PREDICTING GRAIN CONDITION
During grain storage, there are many factors that influence the status of the grain which are difficult to know beforehand.
These parameters include among others the variations of the grain respiration rate and the transfer of heat between the storage structure and the ambient environment. For this reason, a new computational tool has been developed to perform simulations on stored grain. The software is based on the Computational Fluid Dynamics approach and can evaluate heat transfer effects that originate from the heat produced from grain respiration, the heating of the silo due to solar radiation as well as the cooling due to wind effects. Additionally, it implements equations predicting the variations of grain moisture content and the two gases involved in grain respiration (combustion of a carbohydrate), O2 and CO2. Furthermore, models evaluating grain deterioration are integrated into the software. These models offer predictions of safe storage time based on losses in grain dry matter, the possibility of mould appearance and the reduction of germination capacity.

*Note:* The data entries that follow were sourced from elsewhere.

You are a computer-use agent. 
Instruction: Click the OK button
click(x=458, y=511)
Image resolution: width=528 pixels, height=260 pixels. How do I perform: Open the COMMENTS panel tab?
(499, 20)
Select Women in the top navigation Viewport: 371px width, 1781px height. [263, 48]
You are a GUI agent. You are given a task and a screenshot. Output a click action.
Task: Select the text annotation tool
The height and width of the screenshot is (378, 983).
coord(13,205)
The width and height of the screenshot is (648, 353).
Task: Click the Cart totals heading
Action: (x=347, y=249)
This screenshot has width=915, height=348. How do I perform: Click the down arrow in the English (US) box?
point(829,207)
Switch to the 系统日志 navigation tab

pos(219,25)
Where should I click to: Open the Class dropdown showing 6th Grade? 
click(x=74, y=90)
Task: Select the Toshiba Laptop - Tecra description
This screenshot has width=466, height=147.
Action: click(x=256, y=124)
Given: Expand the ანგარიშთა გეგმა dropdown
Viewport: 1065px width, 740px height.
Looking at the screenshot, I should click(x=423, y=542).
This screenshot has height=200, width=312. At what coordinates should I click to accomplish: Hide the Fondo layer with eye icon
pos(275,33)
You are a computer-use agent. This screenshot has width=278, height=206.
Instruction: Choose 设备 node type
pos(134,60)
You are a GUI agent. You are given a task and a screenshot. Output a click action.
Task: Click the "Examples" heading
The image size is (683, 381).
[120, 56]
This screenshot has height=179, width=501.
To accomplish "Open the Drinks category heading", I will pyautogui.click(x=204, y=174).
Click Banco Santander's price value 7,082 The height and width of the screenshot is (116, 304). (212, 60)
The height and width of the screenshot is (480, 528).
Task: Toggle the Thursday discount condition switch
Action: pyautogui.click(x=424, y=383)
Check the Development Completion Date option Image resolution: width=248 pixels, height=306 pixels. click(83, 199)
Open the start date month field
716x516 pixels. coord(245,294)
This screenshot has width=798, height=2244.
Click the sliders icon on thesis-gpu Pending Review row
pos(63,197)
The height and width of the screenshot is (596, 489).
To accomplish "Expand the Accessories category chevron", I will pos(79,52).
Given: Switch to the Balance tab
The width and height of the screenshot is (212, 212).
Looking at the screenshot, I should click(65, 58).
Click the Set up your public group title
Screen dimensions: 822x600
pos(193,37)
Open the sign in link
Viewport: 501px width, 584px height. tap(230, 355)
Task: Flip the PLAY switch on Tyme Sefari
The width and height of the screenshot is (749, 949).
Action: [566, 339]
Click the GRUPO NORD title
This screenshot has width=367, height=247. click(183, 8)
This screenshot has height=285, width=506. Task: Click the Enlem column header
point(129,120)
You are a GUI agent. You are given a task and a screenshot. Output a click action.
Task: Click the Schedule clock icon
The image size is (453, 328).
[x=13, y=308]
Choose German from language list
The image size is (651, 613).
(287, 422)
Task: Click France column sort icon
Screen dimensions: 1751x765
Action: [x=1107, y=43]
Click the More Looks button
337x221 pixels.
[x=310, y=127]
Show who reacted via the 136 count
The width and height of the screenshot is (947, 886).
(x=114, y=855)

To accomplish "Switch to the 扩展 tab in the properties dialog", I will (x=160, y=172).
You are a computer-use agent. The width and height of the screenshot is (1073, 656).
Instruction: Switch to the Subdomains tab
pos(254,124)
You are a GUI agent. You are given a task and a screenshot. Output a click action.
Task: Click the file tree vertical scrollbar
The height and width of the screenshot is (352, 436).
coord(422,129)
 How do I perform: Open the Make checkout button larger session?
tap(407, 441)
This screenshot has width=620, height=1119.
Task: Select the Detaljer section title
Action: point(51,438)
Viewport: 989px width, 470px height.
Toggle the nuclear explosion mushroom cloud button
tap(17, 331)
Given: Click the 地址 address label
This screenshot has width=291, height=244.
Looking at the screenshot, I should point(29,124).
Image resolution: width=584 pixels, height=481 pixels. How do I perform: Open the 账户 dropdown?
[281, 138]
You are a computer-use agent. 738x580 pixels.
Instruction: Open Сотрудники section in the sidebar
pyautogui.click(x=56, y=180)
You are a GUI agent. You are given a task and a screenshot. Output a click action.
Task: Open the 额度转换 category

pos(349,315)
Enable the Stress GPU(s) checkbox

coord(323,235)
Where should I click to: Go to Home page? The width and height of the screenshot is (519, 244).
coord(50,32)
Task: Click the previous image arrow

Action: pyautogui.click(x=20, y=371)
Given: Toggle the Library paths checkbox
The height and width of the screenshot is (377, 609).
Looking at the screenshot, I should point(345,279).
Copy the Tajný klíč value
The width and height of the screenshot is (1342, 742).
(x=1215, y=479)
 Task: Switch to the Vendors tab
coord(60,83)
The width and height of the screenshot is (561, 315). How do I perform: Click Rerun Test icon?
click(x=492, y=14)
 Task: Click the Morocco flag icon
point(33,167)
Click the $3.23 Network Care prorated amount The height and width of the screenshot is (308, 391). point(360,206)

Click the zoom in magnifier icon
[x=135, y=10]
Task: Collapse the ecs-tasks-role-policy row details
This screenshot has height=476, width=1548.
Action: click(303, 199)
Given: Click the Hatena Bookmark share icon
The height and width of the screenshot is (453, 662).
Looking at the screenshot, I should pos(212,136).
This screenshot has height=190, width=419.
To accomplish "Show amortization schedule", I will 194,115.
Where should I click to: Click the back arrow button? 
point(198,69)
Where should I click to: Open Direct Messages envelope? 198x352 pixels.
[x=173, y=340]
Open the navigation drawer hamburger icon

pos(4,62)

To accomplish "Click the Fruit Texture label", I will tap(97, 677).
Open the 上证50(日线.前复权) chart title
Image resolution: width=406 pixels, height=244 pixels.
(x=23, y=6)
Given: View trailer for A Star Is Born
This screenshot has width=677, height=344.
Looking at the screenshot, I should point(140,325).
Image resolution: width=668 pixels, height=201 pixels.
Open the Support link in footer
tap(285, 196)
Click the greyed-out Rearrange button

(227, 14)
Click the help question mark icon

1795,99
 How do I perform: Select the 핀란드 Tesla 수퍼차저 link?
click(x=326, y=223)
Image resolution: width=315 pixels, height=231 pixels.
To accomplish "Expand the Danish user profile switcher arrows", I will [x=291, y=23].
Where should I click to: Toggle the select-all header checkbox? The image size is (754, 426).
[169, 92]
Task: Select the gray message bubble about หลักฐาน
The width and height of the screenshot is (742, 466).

A typical scenario is that of grain silos, which are subject to weather changes. In the present example, a cylindrical steel grain silo (shown in Figure 1), partially filled with wheat, is exposed to weather conditions (Figure 2) for a 6-month period, summer to winter.
Simulations predict the temperature and moisture content patterns of the entire silo storage. As Figure 3 reveals, after 3 months of storage, grain temperature and moisture content will not be uniform, but their values will vary both vertically and horizontally in the structure.
More specifically, in Figures 4 and 5, grain temperature and moisture content predictions for 3 positions (probe points of Figure 1) are presented for the entire 6-months period respectively. Concerning temperature, the two side (near silo walls) positions have similar behavior with the top center position for the first 70 days of storage. Afterwards, they start to diverge and exhibit different patterns. This kind of information is crucial to the silo managers since the number of the sensors and consequently, the coverage of the structure is often limited.
These new predictive capabilities, with the simultaneous use of wireless sensors, offer an in-depth knowledge of the grain temperature and moisture content distribution throughout the storage period, bringing unprecedented benefits to the users:
• prevention of crop spoilage
• improved grain quality
• lower operating costs and reduced aeration fan running times
• supply chain transparency – defensibility against quality claims from retailers
• higher grain market value
Kaleta A. and Gornicki, K., Criteria of Determination of Safe Grain Storage Time – A Review, Advances in Agrophysical Research, Ch. 12, 2013
Kumar D. and Kalita P., Reducing Postharvest Losses during Storage of Grain Crops to Strengthen Food Security in Developing Countries, Foods 2017, 6(1), 8.